John Malkovich Monologues

Vicomte de Valmont Monologues

Now, yes or no? It's up to you, of course. I will merely confine myself to remarking that a "no" will be regarded as a declaration of war. A single word is all that's required.

You see, I have no intention of breaking down her prejudices. I want her to believe in God and virtue and the sanctity of marriage, and still not be able to stop herself. I want the excitement of watching her betray everything that's is most important to her. Surely you understand that. I thought betrayal was your favorite word.

I ended by falling on my knees and pledging her eternal love. And do you know that, at that time, and for several hours afterwards, I actually meant it.

It's beyond my control.

Be careful of the Marquise de Merteuil.

Nevertheless, I must tell you in this affair, we are both her creatures, as I believe her letters to me will prove. When you have read them, you may decide to circulate them.
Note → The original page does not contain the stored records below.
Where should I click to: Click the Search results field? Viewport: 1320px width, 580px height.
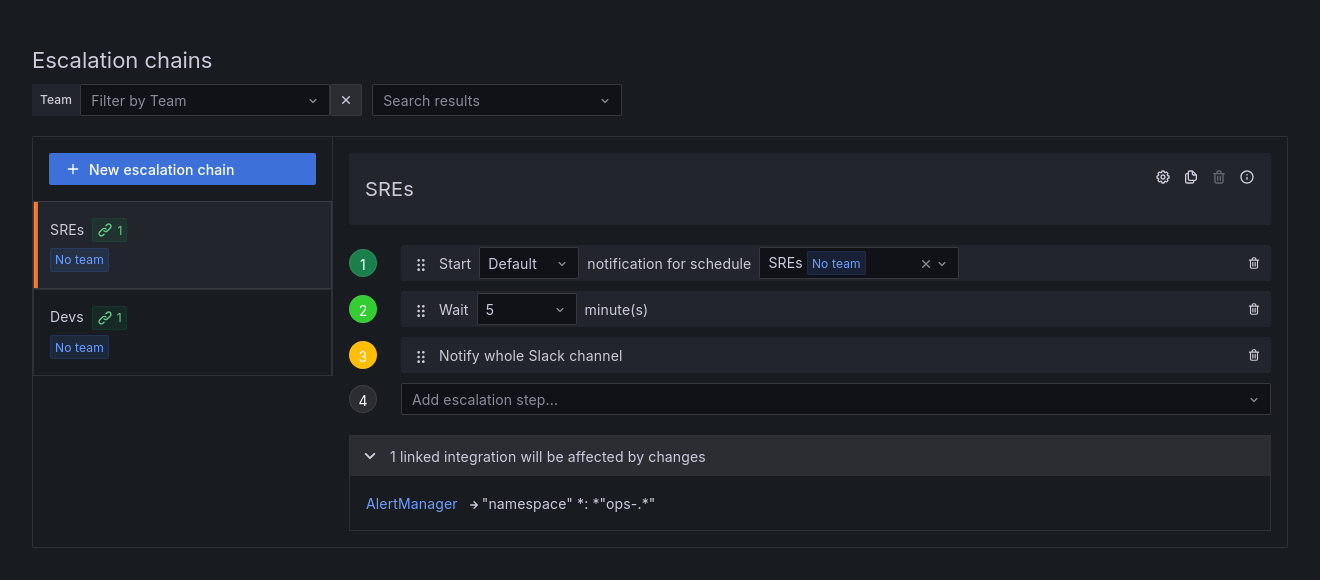(x=490, y=100)
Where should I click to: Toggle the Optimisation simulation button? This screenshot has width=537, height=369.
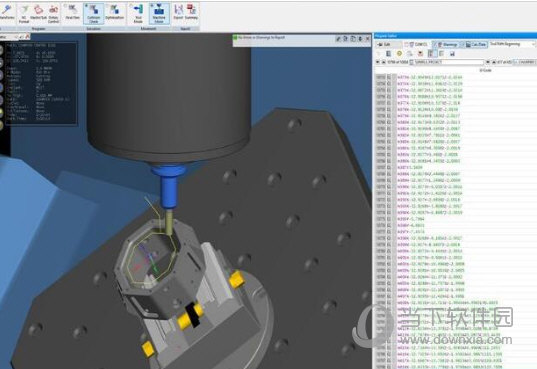click(114, 12)
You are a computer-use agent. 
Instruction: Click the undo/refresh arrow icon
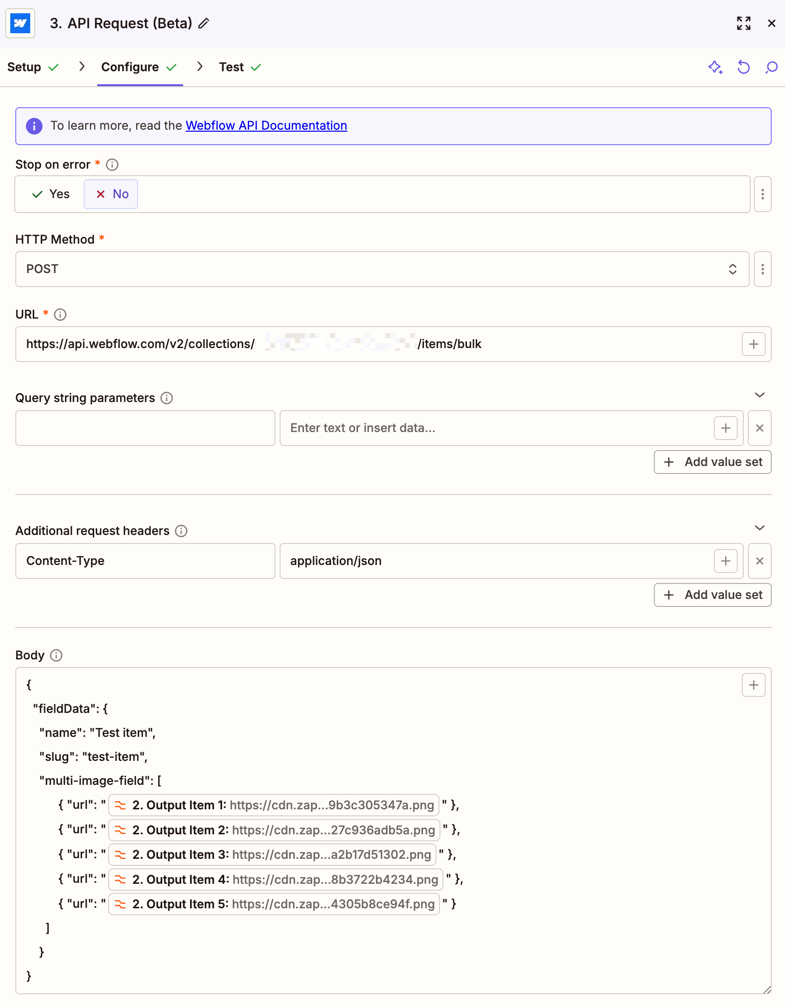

That is why this is most important to me. I want you to tell her that I cannot explain why I broke with her as I did, but that since then, my life has been worth nothing. I pushed the blade in deeper than you just have, my boy. And now I need you to help me withdraw it. Tell her it is lucky for her that I have gone, and I am glad not to have to live without her. Tell her her love was the only real happiness that I have ever known. Will you do that for me?

I had no idea you were staying here! Not that it would have disturbed me in the slightest if I had known. You see, until I met you, I had only ever experienced desire. Love, never.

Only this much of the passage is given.